I thank the hon. Lady; I should have been clearer in saying that I support technical and academic routes into all employment in the health sector, because I understand that it is a team effort.
Over the past seven years, more than £90 million has been spent on the brand-new hospital in Whitehaven—more investment than ever before. I am delighted that we have been awarded more than £40 million of extra capital investment to refurbish and rebuild parts of the hospital estate, to bring it up to date and improve the experience of patients and staff. The funding will help to deliver faster diagnosis of conditions including cancer, easier access to mental health services and an expansion of our A&E department, leading to shorter waiting times for operations and more services in GP surgeries. There has been huge progress in improving patient care, and the funding will help to secure the highest-quality, most compassionate patient care anywhere in the world. Some £30 million of new funding will be invested across south Cumbria to modernise mental health facilities and improve A&E facilities at our hospitals, and nearly £10 million of the new capital funding has been earmarked for modernising mental health in-patient services.

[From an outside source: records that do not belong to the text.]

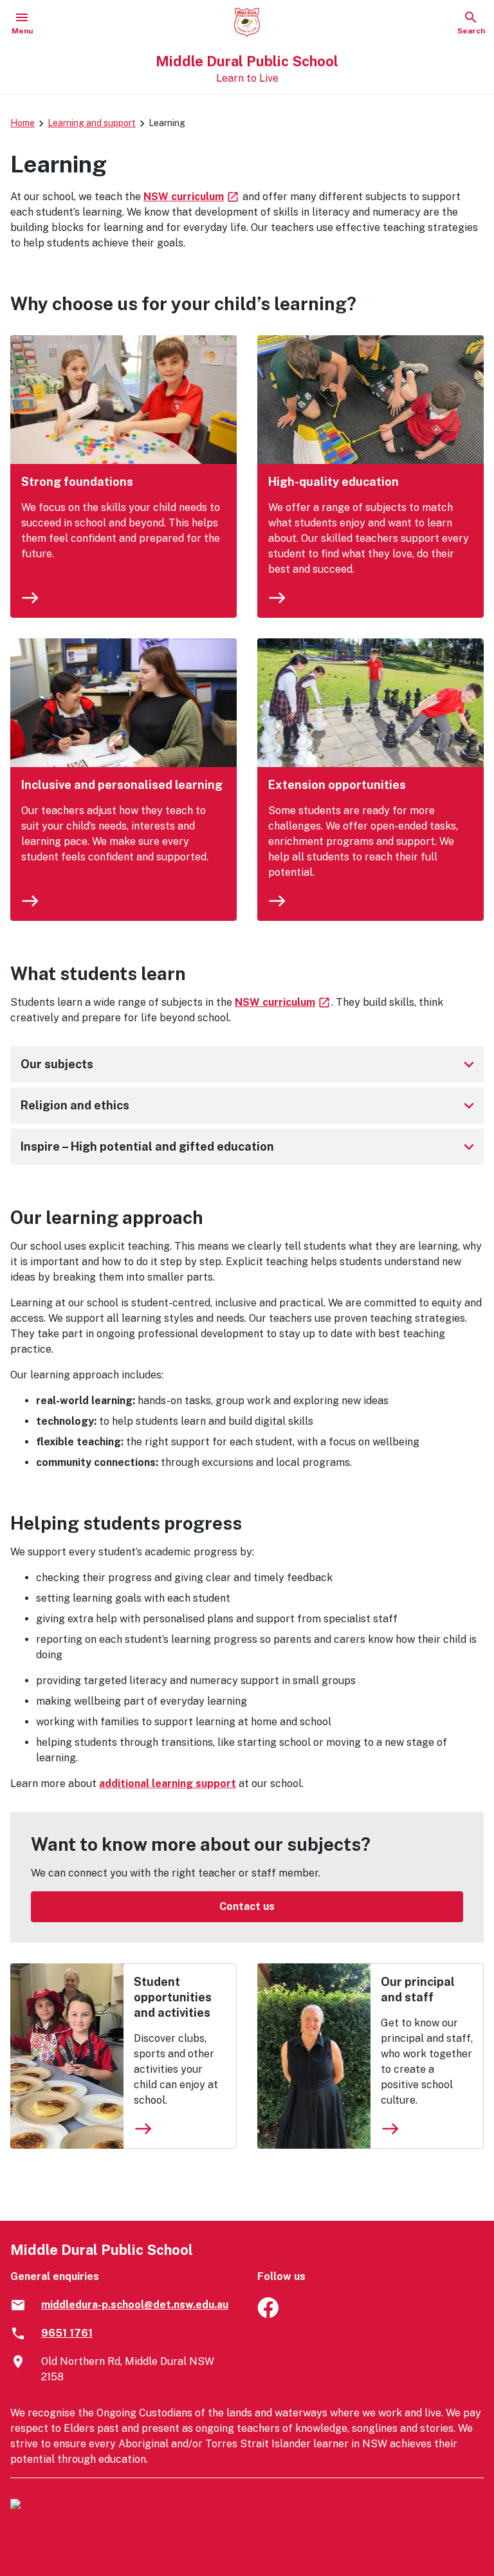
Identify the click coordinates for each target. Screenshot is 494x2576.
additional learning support (167, 1783)
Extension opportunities (337, 785)
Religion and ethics (250, 1105)
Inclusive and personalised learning (122, 785)
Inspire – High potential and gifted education (250, 1146)
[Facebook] (268, 2314)
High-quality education (333, 481)
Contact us (247, 1906)
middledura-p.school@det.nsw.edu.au (134, 2305)
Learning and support (92, 123)
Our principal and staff (418, 1989)
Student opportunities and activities (173, 1997)
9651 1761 (67, 2333)
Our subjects (250, 1064)
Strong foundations (77, 481)
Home (22, 123)
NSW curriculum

Ensuring that we have a full complement of doctors, nurses and other staff on wards is essential. We simply cannot run wards without the appropriate staff. Our public sector workers, including nurses and other healthcare staff, are some of the most talented and hard-working people in the UK. Like everyone else, they deserve to have fulfilling jobs that are fairly rewarded in their take-home pay. We now have 12,000 more nurses working in our hospital wards than we did under the Labour Government, and retaining hard-working nurses and doctors is vital to maintain the service that we all appreciate. I am pleased that yesterday the Treasury decided to remove the 1% pay cap across the board.
One point I would like to draw attention to is the need to assist our talented, highly qualified medical clinicians to be able to do what they are trained to do and experienced in practising. From speaking to midwives both at my local hospital and elsewhere in our trust, I know that they are regularly spending up to three hours of their eight-hour shifts ploughing through administration work, stuck at a computer screen, rather than being out on the wards doing the work that they are trained to do—assisting mothers in labour and delivering children safely. I ask Ministers to look at innovative ways in which our trained staff can use the skills that they have.
It is the 42-year record low unemployment rate and our seven-year track record on deficit reduction that have made the end to the pay freeze possible.